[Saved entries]
########################################

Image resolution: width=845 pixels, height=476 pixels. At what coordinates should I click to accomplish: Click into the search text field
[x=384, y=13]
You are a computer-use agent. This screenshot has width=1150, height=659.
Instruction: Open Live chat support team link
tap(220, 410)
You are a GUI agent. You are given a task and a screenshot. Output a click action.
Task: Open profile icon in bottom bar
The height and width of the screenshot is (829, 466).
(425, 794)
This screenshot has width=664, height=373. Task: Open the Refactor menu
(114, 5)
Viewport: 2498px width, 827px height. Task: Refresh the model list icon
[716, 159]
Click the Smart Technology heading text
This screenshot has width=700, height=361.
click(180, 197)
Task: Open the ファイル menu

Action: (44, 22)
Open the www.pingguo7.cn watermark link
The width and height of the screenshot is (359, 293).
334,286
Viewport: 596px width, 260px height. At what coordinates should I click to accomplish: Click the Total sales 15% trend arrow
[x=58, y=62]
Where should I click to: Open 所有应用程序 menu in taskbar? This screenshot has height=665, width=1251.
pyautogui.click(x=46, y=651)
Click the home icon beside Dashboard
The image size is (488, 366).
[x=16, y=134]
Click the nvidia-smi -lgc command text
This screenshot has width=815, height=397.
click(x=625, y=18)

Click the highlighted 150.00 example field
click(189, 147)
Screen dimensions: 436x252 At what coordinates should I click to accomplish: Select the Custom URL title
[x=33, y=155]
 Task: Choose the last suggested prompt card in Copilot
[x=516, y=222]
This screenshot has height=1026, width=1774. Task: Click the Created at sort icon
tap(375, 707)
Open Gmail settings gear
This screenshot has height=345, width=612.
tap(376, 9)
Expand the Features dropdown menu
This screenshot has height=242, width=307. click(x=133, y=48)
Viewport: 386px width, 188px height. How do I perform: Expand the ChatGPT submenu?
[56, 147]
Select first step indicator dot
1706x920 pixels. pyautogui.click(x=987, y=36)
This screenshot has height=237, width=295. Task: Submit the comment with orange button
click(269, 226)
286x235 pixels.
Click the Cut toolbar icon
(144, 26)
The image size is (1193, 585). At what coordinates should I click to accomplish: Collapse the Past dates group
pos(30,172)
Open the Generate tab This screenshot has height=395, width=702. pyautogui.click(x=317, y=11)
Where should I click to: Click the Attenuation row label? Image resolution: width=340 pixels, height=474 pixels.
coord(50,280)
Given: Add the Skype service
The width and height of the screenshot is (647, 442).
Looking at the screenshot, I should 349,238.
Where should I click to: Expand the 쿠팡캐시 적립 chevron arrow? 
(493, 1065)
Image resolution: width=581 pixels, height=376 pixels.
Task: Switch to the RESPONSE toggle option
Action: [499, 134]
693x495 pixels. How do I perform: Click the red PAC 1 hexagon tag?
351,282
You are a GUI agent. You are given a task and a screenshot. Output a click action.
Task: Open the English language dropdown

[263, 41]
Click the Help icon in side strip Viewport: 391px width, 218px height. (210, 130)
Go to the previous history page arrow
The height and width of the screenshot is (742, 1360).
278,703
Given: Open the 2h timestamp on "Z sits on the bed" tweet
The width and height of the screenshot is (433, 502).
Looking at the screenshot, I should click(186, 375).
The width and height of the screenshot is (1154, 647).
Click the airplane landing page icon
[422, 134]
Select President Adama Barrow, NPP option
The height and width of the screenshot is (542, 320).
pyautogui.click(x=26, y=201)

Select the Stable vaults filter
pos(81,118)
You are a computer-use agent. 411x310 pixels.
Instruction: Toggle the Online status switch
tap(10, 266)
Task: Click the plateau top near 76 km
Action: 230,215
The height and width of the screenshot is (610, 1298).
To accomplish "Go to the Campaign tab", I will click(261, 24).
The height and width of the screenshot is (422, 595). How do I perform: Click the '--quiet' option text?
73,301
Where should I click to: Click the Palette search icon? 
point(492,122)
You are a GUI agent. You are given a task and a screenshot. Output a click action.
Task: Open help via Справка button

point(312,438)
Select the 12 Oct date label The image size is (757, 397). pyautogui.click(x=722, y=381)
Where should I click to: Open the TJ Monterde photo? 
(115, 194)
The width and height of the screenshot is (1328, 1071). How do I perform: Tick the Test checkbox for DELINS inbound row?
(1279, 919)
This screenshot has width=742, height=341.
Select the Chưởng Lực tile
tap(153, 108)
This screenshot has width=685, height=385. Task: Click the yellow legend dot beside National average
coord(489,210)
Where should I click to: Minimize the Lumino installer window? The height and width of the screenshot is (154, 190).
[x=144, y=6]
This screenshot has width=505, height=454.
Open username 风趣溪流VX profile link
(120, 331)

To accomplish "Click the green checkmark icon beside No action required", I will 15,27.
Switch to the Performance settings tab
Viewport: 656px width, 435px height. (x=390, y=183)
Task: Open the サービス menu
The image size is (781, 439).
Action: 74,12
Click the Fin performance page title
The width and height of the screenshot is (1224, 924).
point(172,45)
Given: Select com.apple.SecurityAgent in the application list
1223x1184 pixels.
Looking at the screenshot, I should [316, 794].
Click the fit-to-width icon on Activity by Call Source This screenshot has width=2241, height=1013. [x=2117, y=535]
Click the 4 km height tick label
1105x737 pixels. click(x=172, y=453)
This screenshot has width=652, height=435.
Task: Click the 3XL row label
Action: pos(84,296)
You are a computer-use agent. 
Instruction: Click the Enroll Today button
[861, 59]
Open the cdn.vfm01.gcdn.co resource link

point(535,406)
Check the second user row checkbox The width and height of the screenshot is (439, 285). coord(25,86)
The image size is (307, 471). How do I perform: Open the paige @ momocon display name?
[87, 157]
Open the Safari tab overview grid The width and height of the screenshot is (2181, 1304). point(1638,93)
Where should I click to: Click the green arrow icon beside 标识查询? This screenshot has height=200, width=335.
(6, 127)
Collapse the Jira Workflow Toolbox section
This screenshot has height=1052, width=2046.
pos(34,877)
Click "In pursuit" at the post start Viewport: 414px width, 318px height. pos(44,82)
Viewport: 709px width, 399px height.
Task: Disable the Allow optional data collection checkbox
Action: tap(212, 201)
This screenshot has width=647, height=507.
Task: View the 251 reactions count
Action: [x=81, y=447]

########################################

WHAT YOU WILL DO: Render every line of the entries above as a Markdown table with the columns Row and Line, numbering the rows in order and omitting blank lines.

SOLUTION TO THIS PROBLEM:
| Row | Line |
|---|---|
| 1 | Image resolution: width=845 pixels, height=476 pixels. At what coordinates should I click to accomplish: Click into the search text field |
| 2 | [x=384, y=13] |
| 3 | You are a computer-use agent. This screenshot has width=1150, height=659. |
| 4 | Instruction: Open Live chat support team link |
| 5 | tap(220, 410) |
| 6 | You are a GUI agent. You are given a task and a screenshot. Output a click action. |
| 7 | Task: Open profile icon in bottom bar |
| 8 | The height and width of the screenshot is (829, 466). |
| 9 | (425, 794) |
| 10 | This screenshot has width=664, height=373. Task: Open the Refactor menu |
| 11 | (114, 5) |
| 12 | Viewport: 2498px width, 827px height. Task: Refresh the model list icon |
| 13 | [716, 159] |
| 14 | Click the Smart Technology heading text |
| 15 | This screenshot has width=700, height=361. |
| 16 | click(180, 197) |
| 17 | Task: Open the ファイル menu |
| 18 | Action: (44, 22) |
| 19 | Open the www.pingguo7.cn watermark link |
| 20 | The width and height of the screenshot is (359, 293). |
| 21 | 334,286 |
| 22 | Viewport: 596px width, 260px height. At what coordinates should I click to accomplish: Click the Total sales 15% trend arrow |
| 23 | [x=58, y=62] |
| 24 | Where should I click to: Open 所有应用程序 menu in taskbar? This screenshot has height=665, width=1251. |
| 25 | pyautogui.click(x=46, y=651) |
| 26 | Click the home icon beside Dashboard |
| 27 | The image size is (488, 366). |
| 28 | [x=16, y=134] |
| 29 | Click the nvidia-smi -lgc command text |
| 30 | This screenshot has width=815, height=397. |
| 31 | click(x=625, y=18) |
| 32 | Click the highlighted 150.00 example field |
| 33 | click(189, 147) |
| 34 | Screen dimensions: 436x252 At what coordinates should I click to accomplish: Select the Custom URL title |
| 35 | [x=33, y=155] |
| 36 |  Task: Choose the last suggested prompt card in Copilot |
| 37 | [x=516, y=222] |
| 38 | This screenshot has height=1026, width=1774. Task: Click the Created at sort icon |
| 39 | tap(375, 707) |
| 40 | Open Gmail settings gear |
| 41 | This screenshot has height=345, width=612. |
| 42 | tap(376, 9) |
| 43 | Expand the Features dropdown menu |
| 44 | This screenshot has height=242, width=307. click(x=133, y=48) |
| 45 | Viewport: 386px width, 188px height. How do I perform: Expand the ChatGPT submenu? |
| 46 | [56, 147] |
| 47 | Select first step indicator dot |
| 48 | 1706x920 pixels. pyautogui.click(x=987, y=36) |
| 49 | This screenshot has height=237, width=295. Task: Submit the comment with orange button |
| 50 | click(269, 226) |
| 51 | 286x235 pixels. |
| 52 | Click the Cut toolbar icon |
| 53 | (144, 26) |
| 54 | The image size is (1193, 585). At what coordinates should I click to accomplish: Collapse the Past dates group |
| 55 | pos(30,172) |
| 56 | Open the Generate tab This screenshot has height=395, width=702. pyautogui.click(x=317, y=11) |
| 57 | Where should I click to: Click the Attenuation row label? Image resolution: width=340 pixels, height=474 pixels. |
| 58 | coord(50,280) |
| 59 | Given: Add the Skype service |
| 60 | The width and height of the screenshot is (647, 442). |
| 61 | Looking at the screenshot, I should 349,238. |
| 62 | Where should I click to: Expand the 쿠팡캐시 적립 chevron arrow?  |
| 63 | (493, 1065) |
| 64 | Image resolution: width=581 pixels, height=376 pixels. |
| 65 | Task: Switch to the RESPONSE toggle option |
| 66 | Action: [499, 134] |
| 67 | 693x495 pixels. How do I perform: Click the red PAC 1 hexagon tag? |
| 68 | 351,282 |
| 69 | You are a GUI agent. You are given a task and a screenshot. Output a click action. |
| 70 | Task: Open the English language dropdown |
| 71 | [263, 41] |
| 72 | Click the Help icon in side strip Viewport: 391px width, 218px height. (210, 130) |
| 73 | Go to the previous history page arrow |
| 74 | The height and width of the screenshot is (742, 1360). |
| 75 | 278,703 |
| 76 | Given: Open the 2h timestamp on "Z sits on the bed" tweet |
| 77 | The width and height of the screenshot is (433, 502). |
| 78 | Looking at the screenshot, I should click(186, 375). |
| 79 | The width and height of the screenshot is (1154, 647). |
| 80 | Click the airplane landing page icon |
| 81 | [422, 134] |
| 82 | Select President Adama Barrow, NPP option |
| 83 | The height and width of the screenshot is (542, 320). |
| 84 | pyautogui.click(x=26, y=201) |
| 85 | Select the Stable vaults filter |
| 86 | pos(81,118) |
| 87 | You are a computer-use agent. 411x310 pixels. |
| 88 | Instruction: Toggle the Online status switch |
| 89 | tap(10, 266) |
| 90 | Task: Click the plateau top near 76 km |
| 91 | Action: 230,215 |
| 92 | The height and width of the screenshot is (610, 1298). |
| 93 | To accomplish "Go to the Campaign tab", I will click(261, 24). |
| 94 | The height and width of the screenshot is (422, 595). How do I perform: Click the '--quiet' option text? |
| 95 | 73,301 |
| 96 | Where should I click to: Click the Palette search icon?  |
| 97 | point(492,122) |
| 98 | You are a GUI agent. You are given a task and a screenshot. Output a click action. |
| 99 | Task: Open help via Справка button |
| 100 | point(312,438) |
| 101 | Select the 12 Oct date label The image size is (757, 397). pyautogui.click(x=722, y=381) |
| 102 | Where should I click to: Open the TJ Monterde photo?  |
| 103 | (115, 194) |
| 104 | The width and height of the screenshot is (1328, 1071). How do I perform: Tick the Test checkbox for DELINS inbound row? |
| 105 | (1279, 919) |
| 106 | This screenshot has width=742, height=341. |
| 107 | Select the Chưởng Lực tile |
| 108 | tap(153, 108) |
| 109 | This screenshot has width=685, height=385. Task: Click the yellow legend dot beside National average |
| 110 | coord(489,210) |
| 111 | Where should I click to: Minimize the Lumino installer window? The height and width of the screenshot is (154, 190). |
| 112 | [x=144, y=6] |
| 113 | This screenshot has width=505, height=454. |
| 114 | Open username 风趣溪流VX profile link |
| 115 | (120, 331) |
| 116 | To accomplish "Click the green checkmark icon beside No action required", I will 15,27. |
| 117 | Switch to the Performance settings tab |
| 118 | Viewport: 656px width, 435px height. (x=390, y=183) |
| 119 | Task: Open the サービス menu |
| 120 | The image size is (781, 439). |
| 121 | Action: 74,12 |
| 122 | Click the Fin performance page title |
| 123 | The width and height of the screenshot is (1224, 924). |
| 124 | point(172,45) |
| 125 | Given: Select com.apple.SecurityAgent in the application list |
| 126 | 1223x1184 pixels. |
| 127 | Looking at the screenshot, I should [316, 794]. |
| 128 | Click the fit-to-width icon on Activity by Call Source This screenshot has width=2241, height=1013. [x=2117, y=535] |
| 129 | Click the 4 km height tick label |
| 130 | 1105x737 pixels. click(x=172, y=453) |
| 131 | This screenshot has width=652, height=435. |
| 132 | Task: Click the 3XL row label |
| 133 | Action: pos(84,296) |
| 134 | You are a computer-use agent.  |
| 135 | Instruction: Click the Enroll Today button |
| 136 | [861, 59] |
| 137 | Open the cdn.vfm01.gcdn.co resource link |
| 138 | point(535,406) |
| 139 | Check the second user row checkbox The width and height of the screenshot is (439, 285). coord(25,86) |
| 140 | The image size is (307, 471). How do I perform: Open the paige @ momocon display name? |
| 141 | [87, 157] |
| 142 | Open the Safari tab overview grid The width and height of the screenshot is (2181, 1304). point(1638,93) |
| 143 | Where should I click to: Click the green arrow icon beside 标识查询? This screenshot has height=200, width=335. |
| 144 | (6, 127) |
| 145 | Collapse the Jira Workflow Toolbox section |
| 146 | This screenshot has height=1052, width=2046. |
| 147 | pos(34,877) |
| 148 | Click "In pursuit" at the post start Viewport: 414px width, 318px height. pos(44,82) |
| 149 | Viewport: 709px width, 399px height. |
| 150 | Task: Disable the Allow optional data collection checkbox |
| 151 | Action: tap(212, 201) |
| 152 | This screenshot has width=647, height=507. |
| 153 | Task: View the 251 reactions count |
| 154 | Action: [x=81, y=447] |